Город молниеносно перестроился на черный рынок. Знакомые и даже незнакомые встречались на улице, спрашивали:
—    Есть у вас мыло?
—    Да, а у вас есть лук?
По дорогам, на базарах устраивали облавы, но это не помогало, цены росли.
Немецкие войска лавиной шли дальше. В занятом ими Пскове в церквах служили молебны и встречали пением «Христос Воскрес». Но Германии были нужны рабочие — ив селах и городах, у тех же церквей устраивались облавы и забирали всех, кто годился. Часто не давали даже проститься с семьей, грузили в теплушки и увозили на Запад, в лагеря с брюквенным супом и значком унтерменша «остарбайтер».
Тюрьмы были полны снова. Кто слушал заграничное радио, кто за три пары чулок «юден» или «руссен»-«фрейндлих», кто просто по доносу. На Ремерской, у Бастионной горки, громадный угловой дом был занят гестапо. О том, как там избивали, говорили уже шепотом. Целый блок в Форбурге тоже занимало гестапо, но там было хозяйственное отделение — в мастерских работали евреи, для высших чинов и их жен. Были и другие гестаповские центры.
Крестьянам обещали отдать — со временем — отобранную у них большевиками землю. Латышские хозяева, «саймниеки», дружно предупреждали друг друга о грозящих облавах и поочередно угоняли скот в лес, когда они приближались. Говорили, что саймниеки, продававшие раньше по сотне свиней, при большевиках выкармливали десять, а при немцах пять — по крайней мере, официально. Остальное продавалось из-под полы, потому что только таким образом они могли купить себе что-нибудь, за бешеные деньги.
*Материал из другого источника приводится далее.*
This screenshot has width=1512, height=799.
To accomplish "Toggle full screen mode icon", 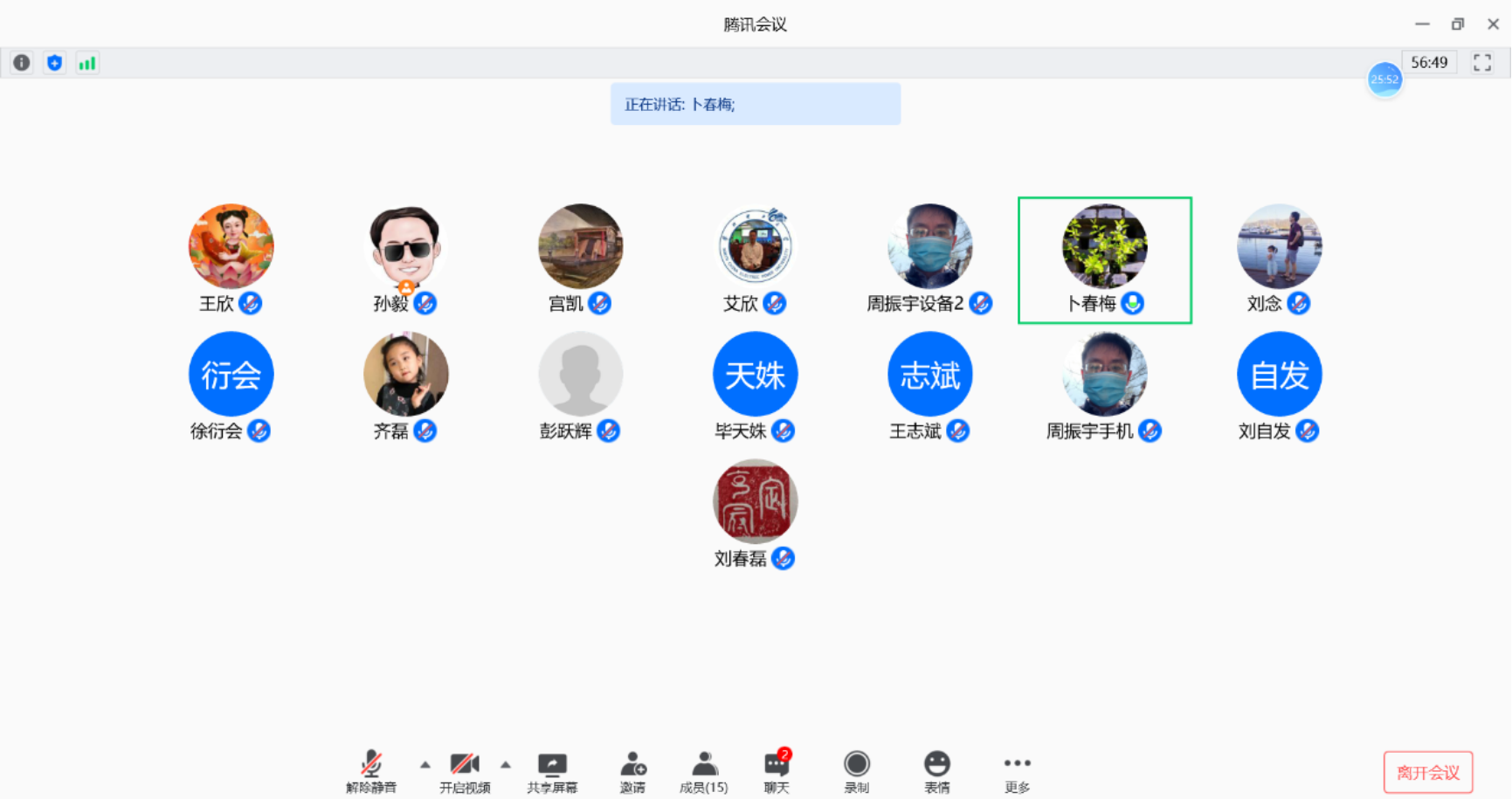I will coord(1482,63).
Германский адмирал в Риге велел расстрелять матроса, продавшего на толкучке пачку табаку. Но это было таким же исключением, как и человек, который ничем не торговал.
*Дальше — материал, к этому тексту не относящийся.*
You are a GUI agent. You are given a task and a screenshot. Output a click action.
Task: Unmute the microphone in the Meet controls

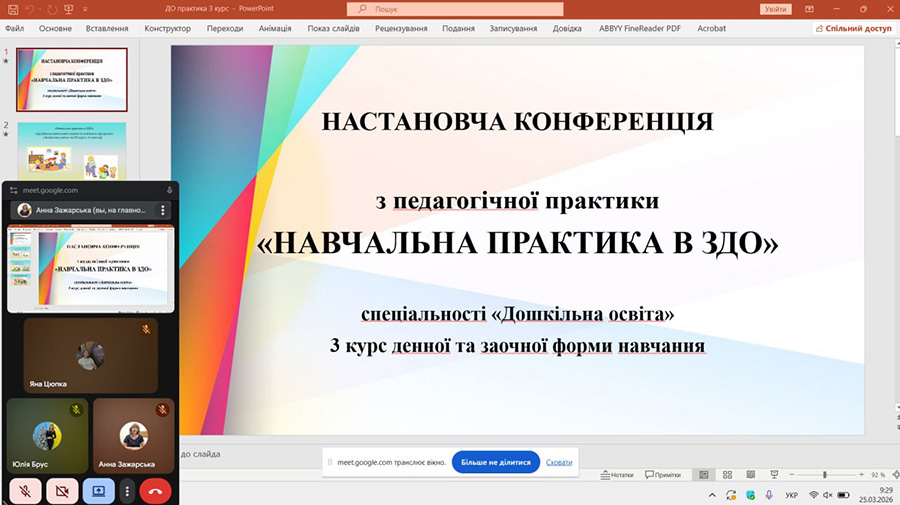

В первые же дни несколько сотен хорошеньких молодых евреек были отобраны для борделей. Когда они заболевали или беременели, их расстреливали и заменяли новыми. Цены на еврейские квартиры были повышены вдвое, и жители Московского форштадта стали получать хорошие отступные за самые скверные лачуги — утверждали, что всех евреев переселят в район Московской улицы. Но и отступные не помогли. Район от Лачплеша до Красной Горки вдоль Московской был объявлен гетто, и там, в центре форштадта, выселили всех жителей и вдоль тротуаров стали вбивать колья с колючей проволокой.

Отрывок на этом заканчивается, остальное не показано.